Bazı anlar vardır içinize bir sıkıntı düşer, ama tam da anlayamazsınız ne olduğunu. Geçerli bir sebep yoktur belki ortada ama sizi mutsuz hissettiren bir şeyler vardır. Tam da böyle hissettiğim bir zamanda çözümlemeye çalışırken hislerimi, şunu farketmiştim. Sıkıntım, ajandamı açtığımda dolu bir program görmekti. Sadece ve sadece benim insiyatifimde olan sosyal hayat ajandamın yoğunluğuydu bu. Pazartesi akşamı, yurtdışına taşınacak olan arkadaşımın yemeğine katılacak, Çarşamba günü bir başka arkadaşımın yeni başlattığı projesinin partisine gidecek, Cuma günü yeni doğum yapan arkadaşımın çocuğunu görecek, Cumartesi günü ise uzun zamandır görmediğim ve zor bela o güne randevu koyduğumuz kuzenimle kahvaltı edecektim. Ve mutsuzdum! Hepsi tek başına son derece mutluluk verici programlardı belki ama bir araya geldiklerinde benden kıymetli zamanımı çalan, şarj olmamı sağlayan o yalnızlığımdan beni koparan mutsuzluk sebeplerimdi.
Çok net bir şey keşfetmiştim kendime dair. Bir hafta içinde ikiden fazla sosyal etkinliğim varsa mutsuz oluyordum. Gayet tabii şanslıydım, etrafımda benimle vakit geçirmekten mutlu olan insanlar vardı ama problem, hepsine bir anda yetişmeye çalışmamdaydı.
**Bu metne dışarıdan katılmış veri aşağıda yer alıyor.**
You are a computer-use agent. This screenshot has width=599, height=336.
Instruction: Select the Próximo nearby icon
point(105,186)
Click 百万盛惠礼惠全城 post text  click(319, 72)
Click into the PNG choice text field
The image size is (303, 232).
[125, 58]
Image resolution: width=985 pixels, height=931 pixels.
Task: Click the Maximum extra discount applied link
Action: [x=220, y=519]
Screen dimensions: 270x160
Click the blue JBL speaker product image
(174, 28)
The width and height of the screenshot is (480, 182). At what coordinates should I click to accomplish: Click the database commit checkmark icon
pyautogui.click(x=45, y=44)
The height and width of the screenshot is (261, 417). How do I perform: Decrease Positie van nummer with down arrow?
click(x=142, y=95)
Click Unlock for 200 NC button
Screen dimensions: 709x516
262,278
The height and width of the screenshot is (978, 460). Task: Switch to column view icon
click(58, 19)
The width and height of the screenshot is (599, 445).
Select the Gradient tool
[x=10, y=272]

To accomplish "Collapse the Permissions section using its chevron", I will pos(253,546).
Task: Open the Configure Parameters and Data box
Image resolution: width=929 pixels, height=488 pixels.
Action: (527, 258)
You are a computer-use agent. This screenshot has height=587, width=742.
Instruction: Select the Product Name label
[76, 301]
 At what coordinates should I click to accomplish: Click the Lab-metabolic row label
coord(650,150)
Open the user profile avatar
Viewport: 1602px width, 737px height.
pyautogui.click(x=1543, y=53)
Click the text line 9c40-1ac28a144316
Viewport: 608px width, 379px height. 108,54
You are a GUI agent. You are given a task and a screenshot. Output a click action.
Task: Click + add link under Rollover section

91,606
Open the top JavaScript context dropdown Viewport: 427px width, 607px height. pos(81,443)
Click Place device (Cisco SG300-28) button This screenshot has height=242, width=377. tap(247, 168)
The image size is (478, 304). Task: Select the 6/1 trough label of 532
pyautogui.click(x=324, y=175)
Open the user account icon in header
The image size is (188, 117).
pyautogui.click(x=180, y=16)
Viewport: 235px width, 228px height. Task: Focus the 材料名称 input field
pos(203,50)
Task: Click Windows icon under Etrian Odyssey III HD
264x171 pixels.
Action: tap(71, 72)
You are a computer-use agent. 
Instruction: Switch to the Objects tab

Bunu keşfettikten sonra mümkün olduğu kadar bu doğrultuda yaşamaya başladım ve çok istisnai durumlar olmadıkça haftada maksimum iki program kuralıma uyuyorum. Benim için o pek kıymetli olan uykumu aldığımda, o çok sevdiğim yalnızlığımı doyasıya yaşadığımda, kitaplarım, notlarım, filmlerimle kendime kurduğum dünyamda istediğim kadar kaldığımda, bütün o yemeklere, kutlamalara, sohbetlere kendimi daha çok verebildiğimi gördüm. Belki bugün birilerini kırıyorum o programa “hayır” dediğim için ama o zamanlar da hep aklıma şu sözü getiriyorum,
“İnsanları tamamlayıp kendiniz parçalara bölünemezsiniz.”